■ TASK TO COMPLETE ■
Using the listing below, copy exactly each line from the one that has "This screenshot has width=543, height=401." through the one that has "Given: Click the"; omit the pictures.

───── RECORDED INFORMATION ─────

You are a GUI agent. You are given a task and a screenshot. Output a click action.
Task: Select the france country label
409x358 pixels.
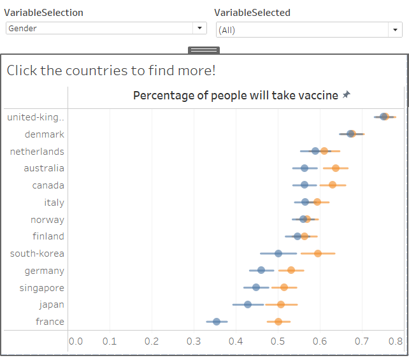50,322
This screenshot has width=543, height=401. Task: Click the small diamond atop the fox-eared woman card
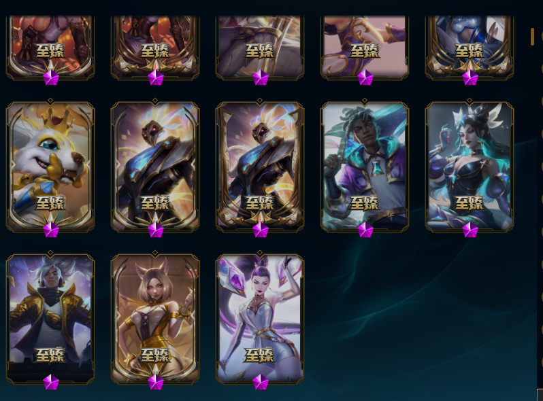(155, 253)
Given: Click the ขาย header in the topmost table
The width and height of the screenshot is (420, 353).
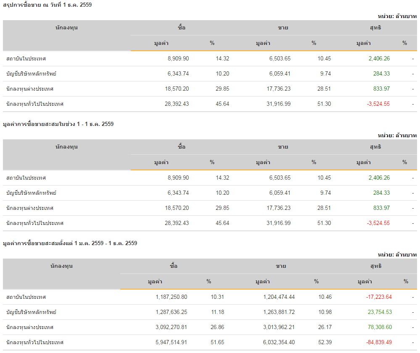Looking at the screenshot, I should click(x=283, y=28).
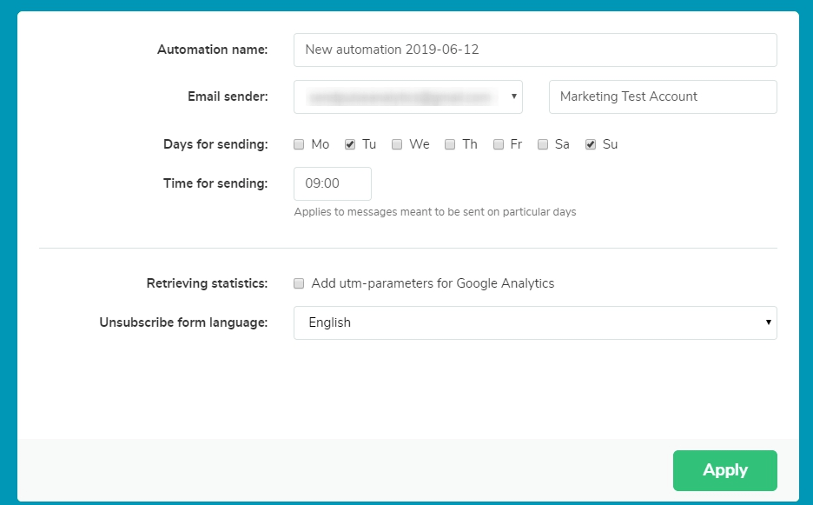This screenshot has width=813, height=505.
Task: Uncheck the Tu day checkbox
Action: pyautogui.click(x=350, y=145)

─────

■ SOLUTION ■
This screenshot has width=543, height=401. Task: Click the small diamond atop the fox-eared woman card
(155, 253)
Given: Click the ขาย header in the topmost table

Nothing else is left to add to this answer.